- Document section -
•••••
Trump trade war escalates as raging US president warns he'll block deal with Canada
President Donald Trump has reignited a trade war with Canada by saying he will suspend trade talks over plans to tax tech firms, which he called a “direct and blatant attack” on the United States. A furious Trump announced on Friday he would end negotiations with the Canadians “effective immediately” in a statement on his TruthSocial platform.
Trump’s statement read: “We have just been informed that Canada, a very difficult Country to TRADE with, including the fact that they have charged our Farmers as much as 400% Tariffs, for years, on Dairy Products, has just announced that they are putting a Digital Services Tax on our American Technology Companies, which is a direct and blatant attack on our Country.”
The American leader added that he thought Canada was “obviously copying the European Union” which he said had done the same thing, adding: “Based on this egregious Tax, we are hereby terminating ALL discussions on Trade with Canada, effective immediately. We will let Canada know the Tariff that they will be paying to do business with the United States of America within the next seven day period.
•••••
- Input data -
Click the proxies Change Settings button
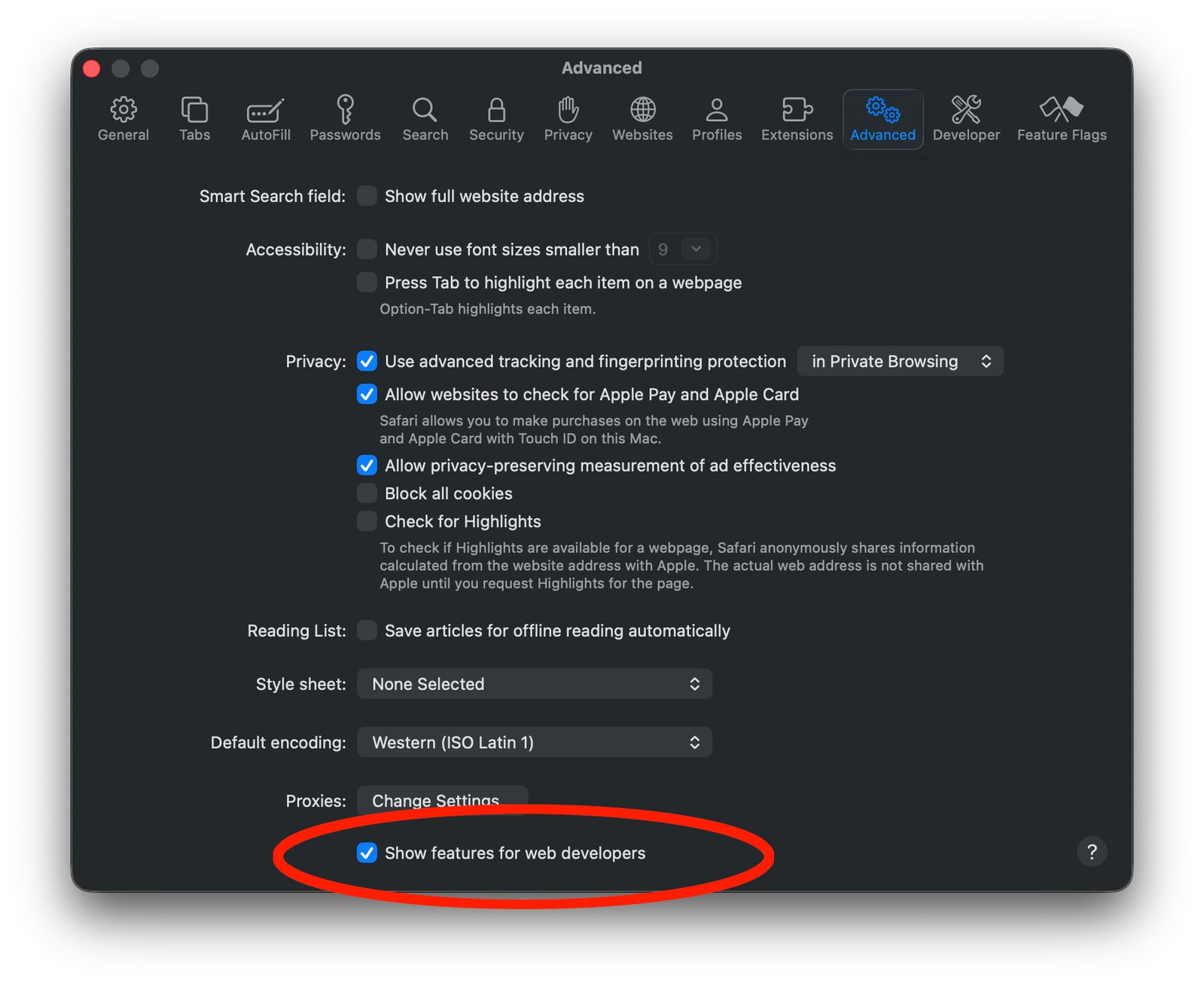Screen dimensions: 1204x986 tap(442, 800)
•••••
- Parts of the exercise -
1/ In the article on Trump's halt to trade talks with Canada, condense the paragraph beginning "President Donald Trump has reignited" into two short sentences that keep its main facts.
2/ Carry on the article about Trump ending trade talks with Canada from the point where it stops.
The listing has no role in this exercise.

- Responses by task -
1/ Trump reignited a trade war with Canada by saying he would suspend trade talks over Canada's plan to tax tech firms, which he called a "direct and blatant attack" on the United States. On Friday, he announced on TruthSocial that negotiations would end "effective immediately."

2/
The new Canadian tax on tech firms is due to come into effect on Monday. It will hit companies including Amazon, Google, Meta, Uber, and Airbnb with a 3% levy on revenue from Canadian users. The tax will apply retroactively, leaving US companies with a $2 billion bill due at the end of the month.
Trump’s verbal broadside against Canada is the latest salvo in trade disputes which have been rumbling since he took office at the White House in January.
The US President has previously suggested Canada could be absorbed into the US and become the 51st state. He also referred to the previous Canadian Prime Minister, Justin Trudeau, as a “governor”.
Trudeau’s successor, Mark Carney, said on Friday that his country would “continue to conduct these complex negotiations in the best interests of Canadians. It’s a negotiation.”
But Trump later doubled down on his comments on social media, telling reporters in the Oval Office that Canada was “foolish” to push forward with the tax on tech firms.
He said: “Economically we have such power over Canada. We’d rather not use it. It’s not going to work out well for Canada. They were foolish to do it.”
When asked if Canada could do anything to restart talks, he suggested Canada could remove the tax, predicted it will but said, “It doesn’t matter to me.”
Trump last week travelled to Canada for the G7 summit in Alberta, where Carney said that Canada and the US had set a 30-day deadline for trade talks.
Matt Schruers, chief executive of the American Computer & Communications Industry Association, said US firms backed Trump’s hardline stance against the new tax. He said: “We appreciate the Administration’s decisive response to Canada’s discriminatory tax on US digital exports.”
About 60% of US crude oil imports are from Canada, and 85% of US electricity imports as well. Canada is also the largest foreign supplier of steel, aluminum and uranium to the U.S. and has 34 critical minerals and metals that the Pentagon is eager to obtain.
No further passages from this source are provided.